Correcting Intel’s Deep Learning Benchmark Mistakes

Benchmarks are an important tool for measuring performance, but in a rapidly evolving field it can be difficult to keep up with the state of the art. Recently Intel published some incorrect “facts” about their long promised Xeon Phi processors.

Few fields are moving faster right now than deep learning. Today’s neural networks are 6x deeper and more powerful than just a few years ago. There are new techniques in multi-GPU scaling that offer even faster training performance.

In addition, our architecture and software have improved neural network training time by over 10x in a year by moving from Kepler to Maxwell to today’s latest Pascal-based systems, like the DGX-1 with eight Tesla P100 GPUs.

So it’s understandable that newcomers to the field may not be aware of all the developments that have been taking place in both hardware and software.

For example, Intel recently published some out-of-date benchmarks to make three claims about deep learning performance with Knights Landing Xeon Phi processors:

  • Xeon Phi is 2.3x faster in training than GPUs(1)
  • Xeon Phi offers 38% better scaling that GPUs across nodes(2)
  • Xeon Phi delivers strong scaling to 128 nodes while GPUs do not(3)

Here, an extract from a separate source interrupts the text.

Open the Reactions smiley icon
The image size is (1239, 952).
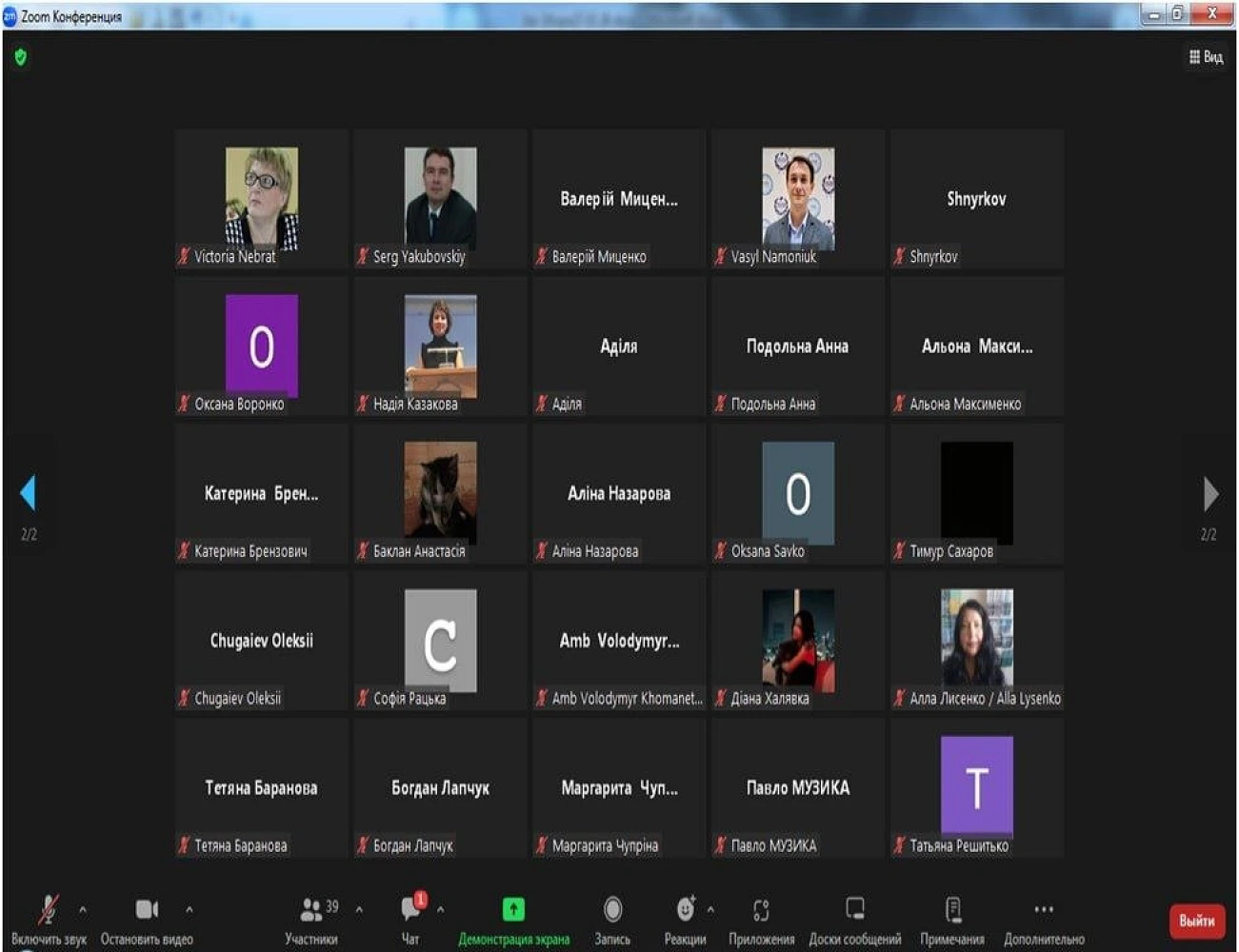685,910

We’d like to address these claims and correct some misperceptions that may arise.

Fresh vs Stale Caffe

Intel used Caffe AlexNet data that is 18 months old, comparing a system with four Maxwell GPUs to four Xeon Phi servers. With the more recent implementation of Caffe AlexNet, publicly available here, Intel would have discovered that the same system with four Maxwell GPUs delivers 30% faster training time than four Xeon Phi servers.

In fact, a system with four Pascal-based NVIDIA TITAN X GPUs trains 90% faster and a single NVIDIA DGX-1 is over 5x faster than four Xeon Phi servers.

DL-comparison-chart

38% Better Scaling

Intel is comparing Caffe GoogleNet training performance on 32 Xeon Phi servers to 32 servers from Oak Ridge National Laboratory’s Titan supercomputer. Titan uses four-year-old GPUs (Tesla K20X) and an interconnect technology inherited from the prior Jaguar supercomputer. Xeon Phi results were based on recent interconnect technology.

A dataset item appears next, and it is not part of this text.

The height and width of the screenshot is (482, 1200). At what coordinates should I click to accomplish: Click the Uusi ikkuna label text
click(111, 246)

Using more recent Maxwell GPUs and interconnect, Baidu has shown that their speech training workload scales almost linearly up to 128 GPUs.

Source: Persistent RNNs: Stashing Recurrent Weights On-Chip, G.Diamos
Source: Persistent RNNs: Stashing Recurrent Weights On-Chip, G.Diamos

Scalability relies on the interconnect and architectural optimizations in the code as much as the underlying processor. GPUs are delivering great scaling for customers like Baidu.

Strong-Scaling to 128 Nodes

Intel claims that 128 Xeon Phi servers deliver 50x faster performance compared with a single Xeon Phi server, while no such scaling data exists for GPUs. As noted above, Baidu already published results showing near-linear scaling up to 128 GPUs.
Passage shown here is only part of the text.